When I awoke, it seemed as though some time had passed. I asked myself how long I had been asleep, and the answer came to me. It had been days. The stick was gone, but I still felt the fire in my chest. I had the heart of a god burning within me. I got up and looked around. The old man was sitting in front of the tent, looking at me. He held up his hand. He held a seed.
"You need to eat. Make us a plant. Use this seed. Make it grow, like you made the fire." I walked over to him and took the seed from his hand. I thrust the seed into the ground near the tent and willed it to grow. The ground shook and a massive tree sprung into being, shooting up into the air. Its branches extended out and nearly burst open with leaves and fruit. I felt the growth of the tree as though it were my own body, and the appearance of the fruit woke me up. I reached over to a branch, pulled a piece of fruit off, and ate it. It was delicious. I noticed that I was now several feet taller, but proportionally thinner. I pulled down several pieces of fruit for the old man, who dug into them hungrily, and then I set about eating my fill. I ate most of what was left on the tree, but left a few more meals worth for the old man. I took the seeds from another piece of fruit, and went about making an orchard around the old man's tent.

I considered him. He was a frail old man, sunburnt and sickly looking, but he was obviously a powerful magical being. My godlike sense of immediate knowledge did not tell me anything about him, and so I knew he had magic, but I could not discern its nature. I finished making the orchard, and I now towered over the old man. He waved me over. I gathered up an armful of fruit and sat near him, eating while he talked.
"I brought you to life with my magic, and I need you to do some things for me. I need a river, a loom, and I want to eat meat. Whenever you create something, you grow strong with the power it takes to make that thing. Every time you make life, you gain more life. Make me also an oven so I can cook the meat." I nearly laughed at him, giving me orders like that, but I knew that I would comply.

I spread my senses far and wide, seeking the best possible source for a river. There was a mountain some distance away, just at the horizon, and I figured out the best course for the river, which was a slightly downhill and twisting course. I willed a groove into the earth from the mountain past the tent and orchard and onwards to a distant sea, and split the earth beneath the mountain, opening a spring. I could feel, even at a distance, the rush of water down the path I had carved out. It was now just a matter of time before the river came by.

I took one of the fruit trees and split it into planks of wood, which I fashioned into a pen for animals and put it down besides the tent. The old man looked on approvingly. I then willed the dust beneath our feet to form into meat animals, five in all. I put them in the pen. I felt a charge in my body and I acted instinctively. I tore a few branches from another tree and cast them upon the ground. As they landed, I threw my will at them and the formed the shape of a loom, which seemed to grow shinier and darker in the wake of my will.
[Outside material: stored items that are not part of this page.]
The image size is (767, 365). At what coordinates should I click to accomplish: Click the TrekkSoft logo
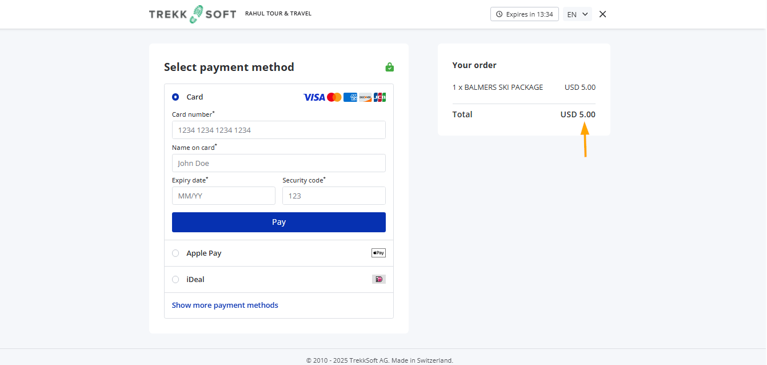point(192,14)
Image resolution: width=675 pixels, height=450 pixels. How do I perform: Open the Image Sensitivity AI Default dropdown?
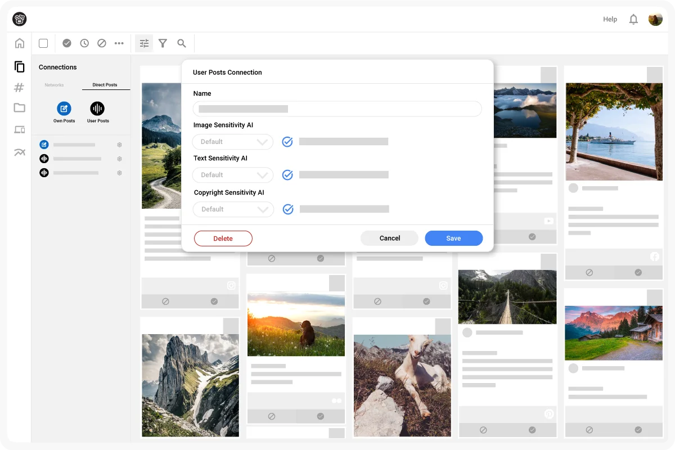point(232,142)
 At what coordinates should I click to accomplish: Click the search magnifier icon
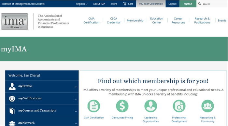click(x=200, y=4)
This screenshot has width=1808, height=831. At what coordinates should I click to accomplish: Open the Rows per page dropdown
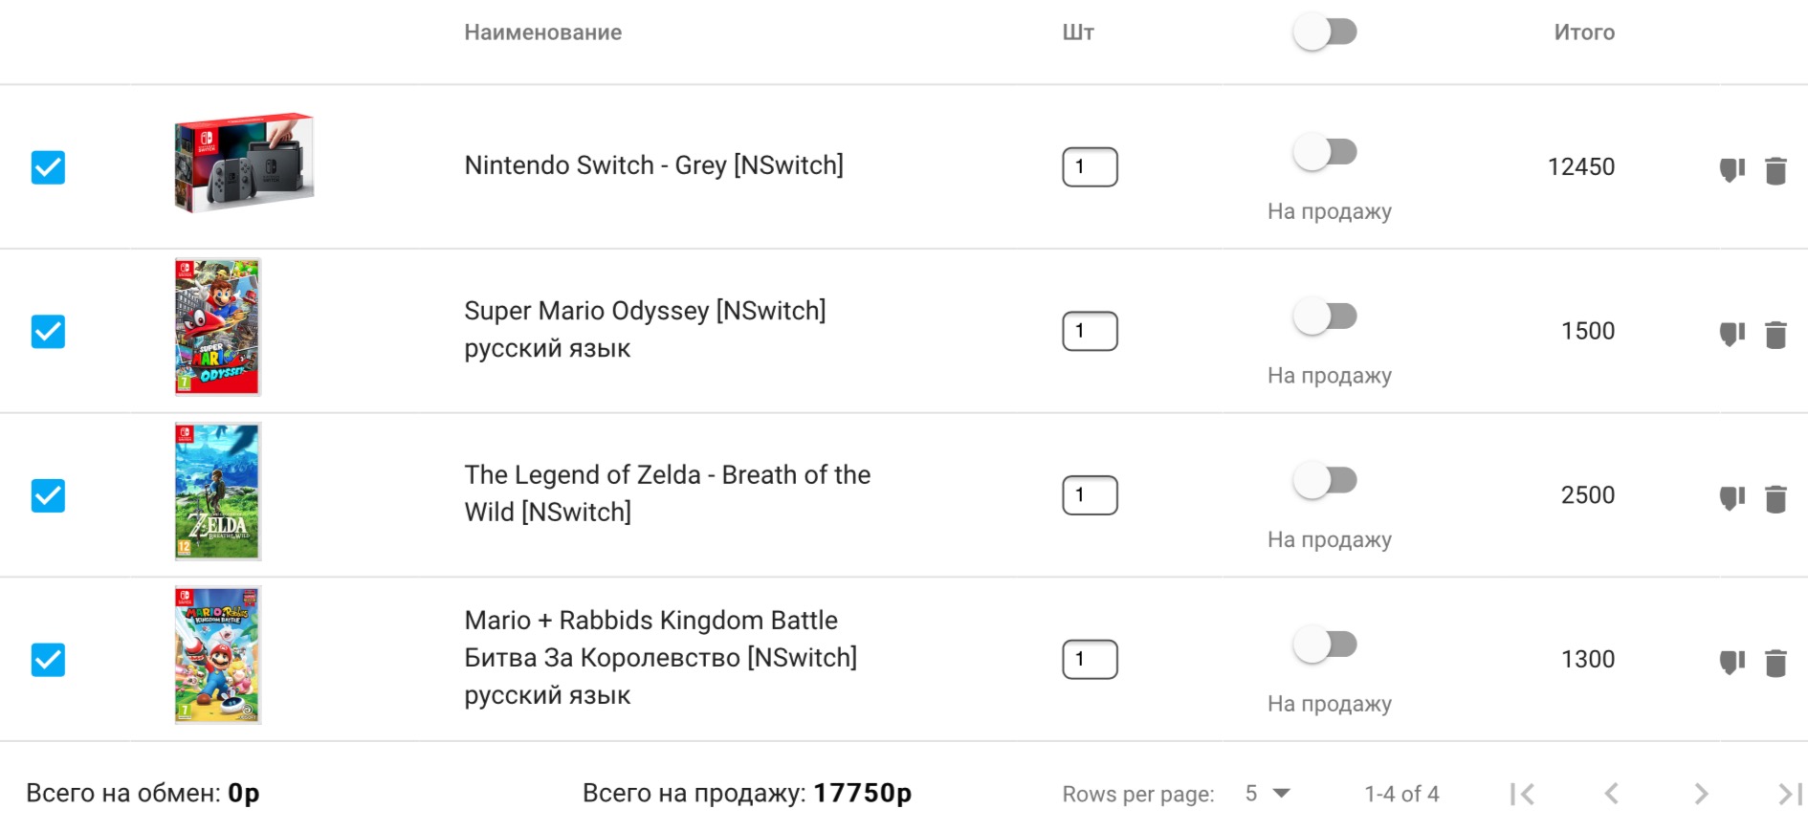click(1268, 794)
It had transformed into a stronger wood, and was covered in varnish and smoothed itself out before my eyes.
The Old Man went into his tent and emerged with a bundle of lint and tiny scraps and remnants of fabric that he had apparently collected for many years. He placed it before me and loooked up at my face.
"Make for me a spinning wheel. I want to make thread to use in my loom."
"Old Man," I said, "I could simply conjure for you all the clothing you could ever want, made from the most exquisite fabrics imaginable. You needn’t concern yourself with such labor." I looked down at him and I felt something in between pity and duty. He was so small and frail, and yet he had brought me into being.
"What you derive from conjuring, I derive from spinning and weaving. Call it a hobby." Again my god’s awareness brought into my head the concept of hobby, full-bloom in my mind. I understood, and thought it good for him to have some way to occupy his time. I conceded to his request, crafting a spinning wheel for him as I had the loom, and then raising from clay some stocky animals whose fur could be shorn off and spun into thread. I then made the ground send up two bushes that bore large seed pods filled with fine threads of soft fiber. Now the Old Man had more to work with than an old collection of lint and scraps. I felt kindly and proud. He sat down and began spinning thread from his scraps, working in some of the plant fiber. I watched him for awhile, silently collecting information in my head about fabric, weaving, and clothing, but I grew bored and wandered off into the orchard, tasting the fruit.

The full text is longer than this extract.